Defenses and Remediation
HPP is fundamentally a contract problem: components in a request path that fail to agree on how to interpret the same input. The fixes follow from that.
- Reject duplicates explicitly. The cleanest defense is to treat duplicate parameter names as a malformed request and return
400. If your framework supports strict query parsing, enable it; if not, add a small middleware that scans for repeated keys before any handler runs. - Read parameters by explicit index, never the convenience accessor. Decide whether your application means first, last, or all, and use the API that says so —
getParameterValues(),getlist(),r.Form[...]— instead of relying on the framework's silent default that the layer in front of you may not share. - Normalize at the edge. Have the WAF or gateway canonicalize the request — collapse duplicates to a single deterministic value — before inspection, so the WAF and the app see identical input. Inspecting only the first occurrence is the bug, not the mitigation.
- Re-encode when constructing outbound requests. Never concatenate user input into an internal URL or query string. Build outbound requests with a proper URL/query builder that URL-encodes values, which neutralizes injected
&and=delimiters and kills server-side HPP. - Validate against an allowlist. If
rolecan only be one of a fixed set, enforce that after parsing. Strong type and value validation turns an ambiguous duplicate into a rejected request. - Align the whole pipeline. Document and standardize parsing behavior across CDN, WAF, proxy, and application. Desync defenses are only as strong as the most permissive hop.

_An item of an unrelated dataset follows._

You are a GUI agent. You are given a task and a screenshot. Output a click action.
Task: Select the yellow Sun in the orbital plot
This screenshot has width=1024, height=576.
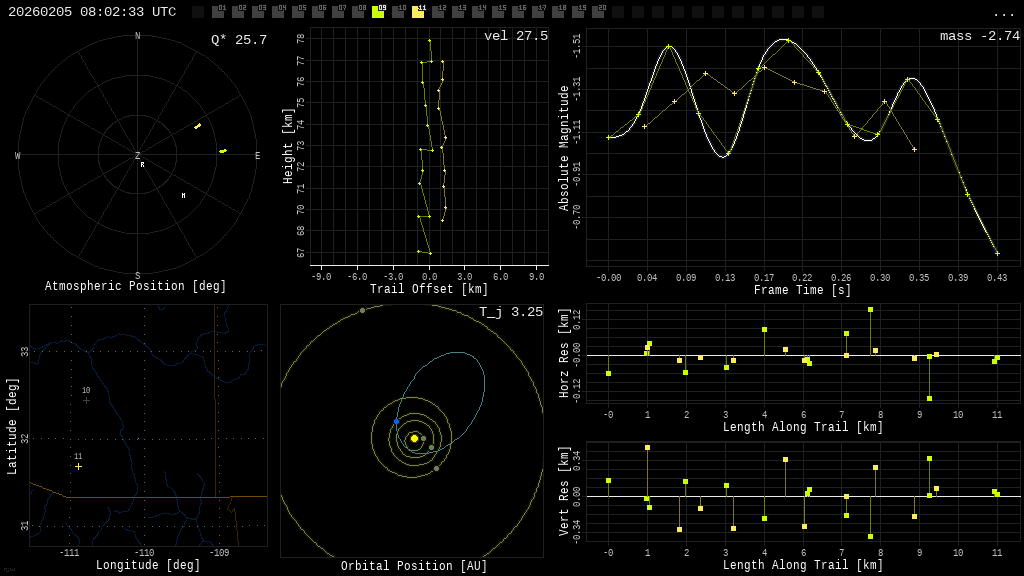point(414,438)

HPP rewards attention to detail precisely because it lives in the spaces between systems that each behave reasonably on their own. Confirm parsing behavior empirically, think in terms of layer boundaries rather than single endpoints, and remember that the same duplicate-key trick that bypasses a filter today may break an authorization check tomorrow. On the defensive side, the antidote is determinism: every component in the path must agree on exactly which value counts, and untrusted input must be re-encoded the moment it crosses into a new structured context.